The big concern, and the reason it is way too early to consider the biocontrol agent a success, is whether or not the parasitoids will similarly impact native stink bug species. Not all stink bugs in Oregon are bad, and researchers want to make sure non-target species won't be affected.
"We've made strong progress this past year in establishing the colonies," says ODA entomologist Barry Bai, who is working with an OSU graduate student to conduct the research. "Our goal right now is to test native species to make sure the parasitoids won't go after them. It's a long process. We need to test several generations of parasitoids to make sure they don't affect the good stink bugs and efficiently deal with the bad ones."
While ODA and its cooperators test out the biocontrol agent on non-target species this summer, similar work is being done in Michigan and Florida with native stink bugs in their respective regions.

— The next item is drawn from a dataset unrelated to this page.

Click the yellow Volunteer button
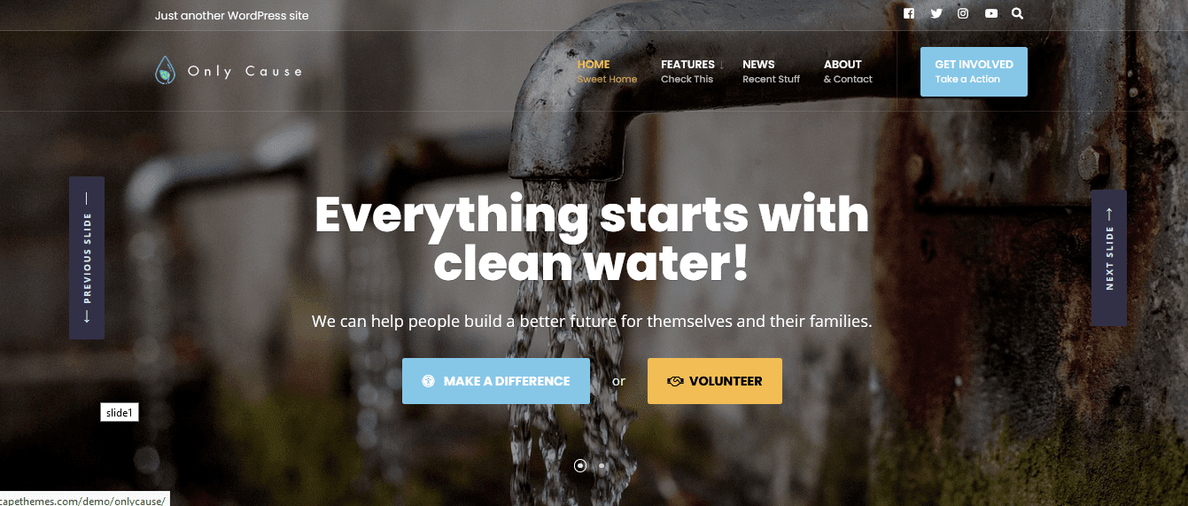pos(715,381)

All data will be shared and evaluated before any final decision is made to allow release of the tiny wasps.
Assuming the imported parasitoids impact only the brown marmorated stink bug eggs, they would be reared in insectaries to attain sufficient numbers and possibly be released into the natural environment within the next couple of years.

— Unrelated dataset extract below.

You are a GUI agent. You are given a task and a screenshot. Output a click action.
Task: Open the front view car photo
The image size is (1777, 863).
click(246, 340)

"Maybe by 2015, there will be some limited, restricted field releases by ARS," says Rogg.
Other imported natural enemies of the brown marmorated stink bug are also under consideration. Everyone wants to see how promising the first biocontrol agent is before moving onto the next one. It could be that a combination of parasitoids will be necessary to control the bad stink bug.
ODA successfully conducted similar research on biocontrol agents for cereal leaf beetle before the good bugs were released in crop production areas. They are currently doing a good job controlling that pest.
"We've done this sort of thing before," says Rogg. "If it all works out, there is hope down the road that these parasitoids will help keep brown marmorated stink bug under control. It's really a difficult pest. There is no monitoring tool as traps don't seem to work. There appears to be no other good control tool, including pesticides. So the big hope is for biological control."
The first tool in the tool box may be the tiny wasp currently being tested in a quarantine facility in Corvallis. In a best case scenario, the parasitoid will take up permanent residency in Oregon to control the brown marmorated stink bug for years to come.